Exercise prompt
Please return the listing exactly as it stands, skipping any pictures.

Supplied data
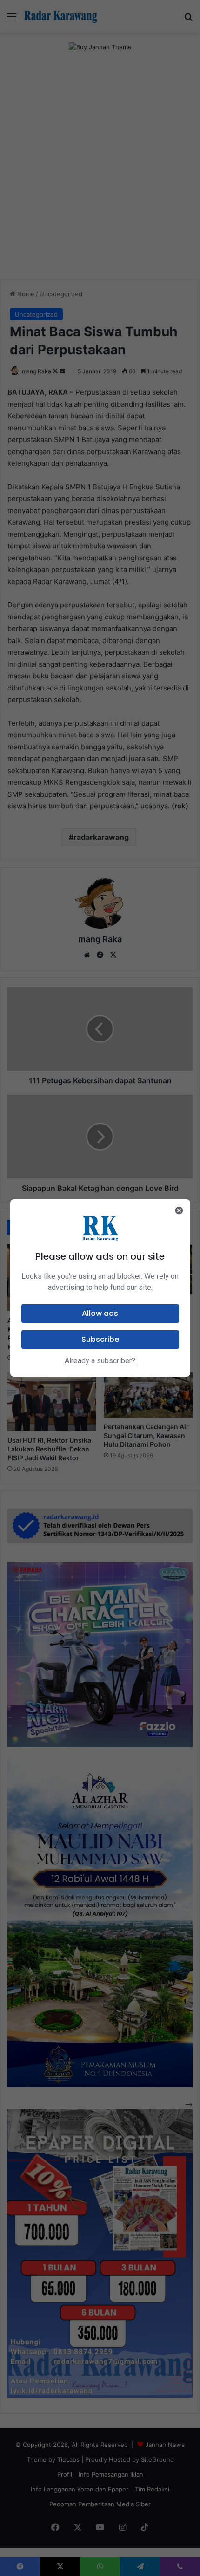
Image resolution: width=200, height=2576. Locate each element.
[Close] (179, 1210)
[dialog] (100, 1288)
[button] (100, 1313)
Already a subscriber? (100, 1360)
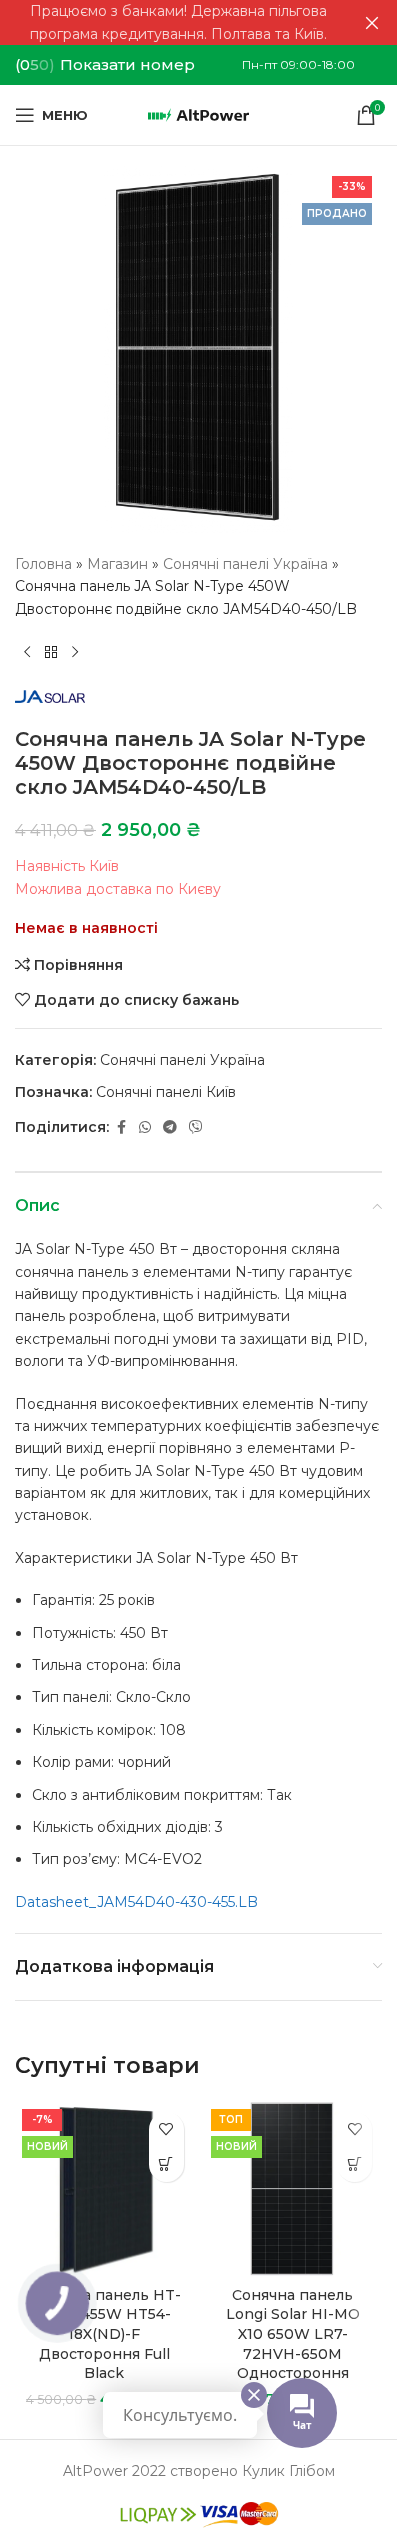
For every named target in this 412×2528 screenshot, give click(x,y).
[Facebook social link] (121, 1127)
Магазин (117, 564)
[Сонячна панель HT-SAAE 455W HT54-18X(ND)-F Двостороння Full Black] (104, 2189)
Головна (43, 564)
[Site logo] (198, 114)
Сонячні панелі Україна (245, 564)
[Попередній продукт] (27, 652)
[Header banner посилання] (198, 22)
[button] (166, 2164)
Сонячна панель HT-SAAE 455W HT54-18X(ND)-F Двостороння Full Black (104, 2334)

Task solution
Image resolution: width=200, height=2576. Locate each element.
[Close] (179, 1210)
[dialog] (100, 1288)
[button] (100, 1313)
Already a subscriber? (100, 1360)
For every named target in this 412×2528 screenshot, give click(x,y).
[Facebook social link] (121, 1127)
Магазин (117, 564)
[Сонячна панель HT-SAAE 455W HT54-18X(ND)-F Двостороння Full Black] (104, 2189)
Головна (43, 564)
[Site logo] (198, 114)
Сонячні панелі Україна (245, 564)
[Попередній продукт] (27, 652)
[Header banner посилання] (198, 22)
[button] (166, 2164)
Сонячна панель HT-SAAE 455W HT54-18X(ND)-F Двостороння Full Black (104, 2334)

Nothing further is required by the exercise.